Clear up the duty precisely.
Return solely the ultimate reply.
“””).strip()

response = consumer.chat.completions.create(
mannequin=self.mannequin,
temperature=0,
messages=[
{“role”: “system”, “content”: “You are an exact text-transformation agent.”},
{“role”: “user”, “content”: user_prompt}
]
)

output = (response.selections[0].message.content material or “”).strip()

self.keep in mind(
content material=f”Job {process.id} beneath rule {process.metadata.get(‘rule’)} produced output: {output}”,
class=”episodic”
)

return Trajectory(
task_id=process.id,
output=output,
steps=[
{
“rule”: task.metadata.get(“rule”),
“used_skills”: [s.name for s in relevant_skills],
“system_prompt_chars”: len(self.system_prompt),
“memory_items_seen”: len(self.recollections)
}
]
)

SKILL_TEMPLATES = {
“json_sum”: textwrap.dedent(“””
—
title: json-sum-exact
description: Add all integers and output strict compact JSON with the only key sum.
—
# JSON Sum Actual

Process:
1. Extract all integers from the duty enter.
2. Add them.
3. Return precisely one compact JSON object on this format:
{“sum”:NUMBER}
4. Don’t add areas, explanations, markdown, or further keys.
“””).strip(),

“acronym_upper”: textwrap.dedent(“””
—
title: acronym-upper-exact
description: Construct an uppercase acronym by taking the primary letter of every phrase.
—
# Acronym Higher Actual

Process:
1. Determine the phrase after the colon.
2. Take the primary letter of every phrase.
3. Convert each letter to uppercase.
4. Return solely the ultimate acronym, with no punctuation or rationalization.
“””).strip(),

“pipe_unique_sorted_lower”: textwrap.dedent(“””
—
title: pipe-unique-sorted-lower
description: Normalize tokens to lowercase, deduplicate them, type ascending, and be part of them with pipes.
—
# Pipe Distinctive Sorted Decrease

Process:
1. Learn the token checklist after the colon.
2. Cut up by commas.
3. Trim areas and lowercase each token.
4. Take away duplicates.
5. Type alphabetically ascending.
6. Be part of with “|” and return solely the ultimate string.
“””).strip(),

“vowel_parity”: textwrap.dedent(“””
—
title: vowel-parity-exact
description: Depend vowels within the phrase and output ODD or EVEN solely.
—
# Vowel Parity Actual

Process:
1. Learn the goal phrase after the colon.
2. Depend vowels utilizing a, e, i, o, u.
3. If the depend is odd, output ODD.
4. If the depend is even, output EVEN.
5. Return solely ODD or EVEN with no further textual content.
“””).strip(),
}

PROMPT_APPENDIX = textwrap.dedent(“””
## STRICT OUTPUT CONTRACT
– Output solely the ultimate reply.
– By no means clarify your reasoning.
– If a process expects JSON, return compact JSON with actual keys solely.
– When a related talent exists, observe it actually.
– Actual format is extra essential than being conversational.
“””).strip()

We implement the customized A-Evolve agent that reads the energetic immediate, abilities, and reminiscence from the workspace and makes use of OpenAI to unravel every process. We design the agent so it selects related abilities, injects latest reminiscence, and returns trajectories within the construction anticipated by the framework. We additionally outline the talent templates and the strict output contract, which function the primary elements that the evolution engine can add to enhance efficiency over time.
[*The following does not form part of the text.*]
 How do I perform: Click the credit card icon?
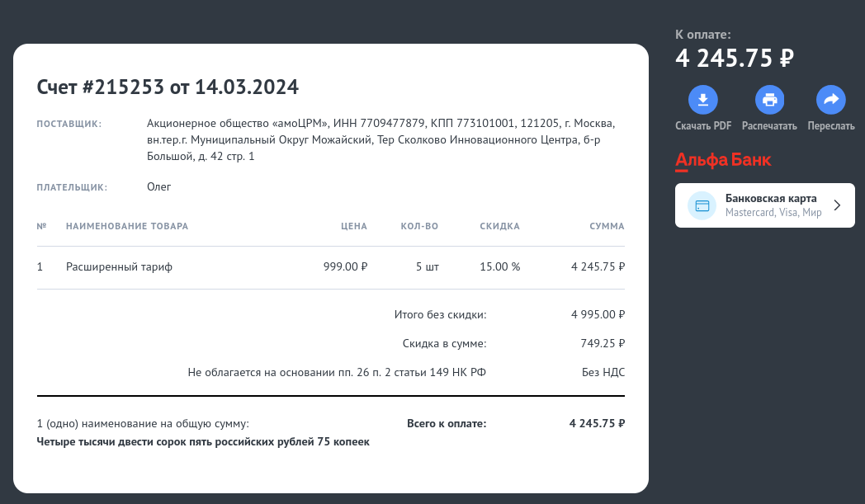click(x=702, y=205)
class ColabMutationEngine(EvolutionEngine):
def __init__(self):
self.cycle_count = 0

def step(self, workspace: AgentWorkspace, observations, historical past, trial):
self.cycle_count += 1

failed_by_rule = defaultdict(checklist)
for obs in observations:
if not obs.suggestions.success:
failed_by_rule[obs.task.metadata[“rule”]].append({
“task_id”: obs.process.id,
“enter”: obs.process.enter,
“gold”: obs.process.metadata[“answer”],
“pred”: obs.trajectory.output
})

mutated = False
summaries = []

current_prompt = workspace.read_prompt()
if “STRICT OUTPUT CONTRACT” not in current_prompt:
workspace.write_prompt(current_prompt.rstrip() + “nn” + PROMPT_APPENDIX + “n”)
mutated = True
summaries.append(“immediate hardened”)

existing_skill_names = {s.title for s in workspace.list_skills()}

needed_rule_to_skill_name = {
“json_sum”: “json-sum-exact”,
“acronym_upper”: “acronym-upper-exact”,
“pipe_unique_sorted_lower”: “pipe-unique-sorted-lower”,
“vowel_parity”: “vowel-parity-exact”,
}

for rule, fails in failed_by_rule.objects():
skill_name = needed_rule_to_skill_name[rule]
if skill_name not in existing_skill_names:
workspace.write_skill(skill_name, SKILL_TEMPLATES[rule])
mutated = True
summaries.append(f”added talent {skill_name}”)

workspace.add_memory({
“content material”: f”Cycle {self.cycle_count}: rule={rule} failed {len(fails)} time(s). Widespread failure sample: output formatting or process mismatch. Gold examples should be adopted precisely.”,
“rule”: rule,
“examples”: fails[:2]
}, class=”episodic”)

if not failed_by_rule:
workspace.add_memory({
“content material”: f”Cycle {self.cycle_count}: all present coaching duties succeeded. Protect actual formatting conduct.”
}, class=”episodic”)

abstract = ” | “.be part of(summaries) if summaries else “no mutation wanted”
return StepResult(
mutated=mutated,
abstract=abstract,
metadata={
“failed_rules”: checklist(failed_by_rule.keys()),
“num_failed_rules”: len(failed_by_rule),
“cycle”: self.cycle_count
}
)

def evaluate_split(agent, benchmark, cut up=”practice”):
duties = benchmark.get_tasks(cut up=cut up, restrict=100)
rows = []
complete = 0
appropriate = 0
for process in duties:
traj = agent.remedy(process)
fb = benchmark.consider(process, traj)
rows.append({
“task_id”: process.id,
“rule”: process.metadata[“rule”],
“enter”: process.enter,
“gold”: process.metadata[“answer”],
“pred”: traj.output,
“rating”: fb.rating,
“success”: fb.success
})
complete += 1
appropriate += int(fb.success)
rating = appropriate / max(complete, 1)
return rating, rows

def print_table(rows, title, max_rows=20):
print(“n” + “=” * 110)
print(title)
print(“=” * 110)
proven = rows[:max_rows]
for r in proven:
print(f”[{r[‘task_id’]}] rule={r[‘rule’]}”)
print(f” enter : {r[‘input’]}”)
print(f” gold : {r[‘gold’]}”)
print(f” pred : {r[‘pred’]}”)
print(f” rating : {r[‘score’]} success={r[‘success’]}”)
print(“-” * 110)

def show_workspace(root: Path):
print(“n” + “=” * 110)
print(“EVOLVED WORKSPACE SNAPSHOT”)
print(“=” * 110)
for path in sorted(root.rglob(“*”)):
rel = path.relative_to(root)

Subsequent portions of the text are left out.